More Railroad Advertisements from 1925.
Two more ads from November 3, 1925. That makes five railroad advertisements in the first section of the Times-Picayune newspaper for that day. Railroads, like streetcars, hit a peak of activity in the 1920s. WWI ended. The economy boomed. Americans embraced public transportation. Businessmen traveled by train, then took families on excursions. While many excursion trains operated seasonally, some destinations appealed to the traveler year-round.
Gulf Coast Lines
The Gulf Coast Lines operated as a system. GCL consisted of three railroads:
- St. Louis, Brownsville, and Mexico Railway – The railroad opened in 1904. They operated from Robson, Texas (near Corpus Christi) to Brownsville. In 1907, the railroad extended to Houston, then further west to the Rio Grand Valley
- Beaumont, Sour Lake, and Western – B. F. Yoakum, owner of St. Louis, Brownsville, and Mexico, purchased this railroad. He joined the two in 1905. This extended the system eastward.
- New Orleans, Texas, and Mexico Railway – Yoakum acquired this company in 1909, extending his trackage to New Orleans.
The Gulf Coast Lines system fell into bankruptcy in 1913. The entities were rolled up into the New Orleans, Texas, and Mexico by the receivers.

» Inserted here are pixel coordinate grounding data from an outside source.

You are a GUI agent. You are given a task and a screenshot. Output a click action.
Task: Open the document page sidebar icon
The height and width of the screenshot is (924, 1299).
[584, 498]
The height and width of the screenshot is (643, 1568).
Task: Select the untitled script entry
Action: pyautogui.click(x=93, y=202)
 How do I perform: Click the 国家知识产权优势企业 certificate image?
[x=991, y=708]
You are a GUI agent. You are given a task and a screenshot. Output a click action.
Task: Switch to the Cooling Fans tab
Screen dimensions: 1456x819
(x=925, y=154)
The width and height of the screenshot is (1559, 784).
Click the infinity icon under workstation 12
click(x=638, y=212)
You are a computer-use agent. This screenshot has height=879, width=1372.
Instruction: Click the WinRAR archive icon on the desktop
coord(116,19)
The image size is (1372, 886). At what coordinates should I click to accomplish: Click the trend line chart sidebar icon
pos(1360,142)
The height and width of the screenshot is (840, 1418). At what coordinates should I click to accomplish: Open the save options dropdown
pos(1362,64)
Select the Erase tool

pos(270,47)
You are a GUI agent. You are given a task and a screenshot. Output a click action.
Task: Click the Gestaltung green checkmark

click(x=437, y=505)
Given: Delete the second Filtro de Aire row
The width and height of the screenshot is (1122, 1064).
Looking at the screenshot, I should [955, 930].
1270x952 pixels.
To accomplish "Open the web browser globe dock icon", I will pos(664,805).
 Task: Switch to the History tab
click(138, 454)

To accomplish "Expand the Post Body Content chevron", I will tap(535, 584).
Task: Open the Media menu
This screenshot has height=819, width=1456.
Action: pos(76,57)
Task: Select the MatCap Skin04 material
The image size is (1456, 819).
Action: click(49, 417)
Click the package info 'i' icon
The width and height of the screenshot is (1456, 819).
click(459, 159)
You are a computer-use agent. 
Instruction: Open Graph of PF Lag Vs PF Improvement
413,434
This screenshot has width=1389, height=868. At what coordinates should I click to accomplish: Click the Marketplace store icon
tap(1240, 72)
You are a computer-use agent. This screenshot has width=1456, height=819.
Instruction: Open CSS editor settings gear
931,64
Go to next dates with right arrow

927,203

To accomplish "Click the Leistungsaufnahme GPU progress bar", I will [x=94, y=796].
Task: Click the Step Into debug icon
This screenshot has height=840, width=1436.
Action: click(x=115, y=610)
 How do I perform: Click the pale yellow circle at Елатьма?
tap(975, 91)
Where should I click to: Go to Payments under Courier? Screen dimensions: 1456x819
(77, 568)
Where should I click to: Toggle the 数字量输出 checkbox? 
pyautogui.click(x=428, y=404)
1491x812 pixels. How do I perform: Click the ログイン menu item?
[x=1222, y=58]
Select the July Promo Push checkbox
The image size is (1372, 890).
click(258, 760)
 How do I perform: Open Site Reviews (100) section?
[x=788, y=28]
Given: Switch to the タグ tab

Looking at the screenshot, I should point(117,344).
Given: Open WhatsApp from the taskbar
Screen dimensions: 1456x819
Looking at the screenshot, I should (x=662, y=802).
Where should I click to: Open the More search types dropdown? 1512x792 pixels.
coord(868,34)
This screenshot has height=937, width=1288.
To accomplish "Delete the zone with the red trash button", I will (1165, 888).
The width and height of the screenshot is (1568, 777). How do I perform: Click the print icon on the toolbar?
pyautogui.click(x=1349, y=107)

Missouri Pacific acquired GCL in 1925. So, this ad dates from the MoPac ownership.
Louisville and Nashville
The New Orleans & Florida Limited, “Carries Through, Drawing Room, Compartment, Section Sleepers from New Orleans to Jacksonville. This overnight train operated as a “Limited” route. That meant fewer stops, not every small town along the way. L&N trains arrived and departed from their passenger terminal by Canal Street and the River, where the Audubon Aquarium of the Americas stands now. Their trains ran down the river to Elysian Fields, then turned north, then East at Florida Avenue. So, L&N trains crossed the Industrial Canal, then followed (more or less) Highway 90, crossing Lake Pontchartrain at the Rigolets Pass.
Amtrak attempted to extend the Sunset Limited eastward from New Orleans, following the L&N route to Jacksonville. Additionally, the railroad plans to resume this portion of the route in 2022.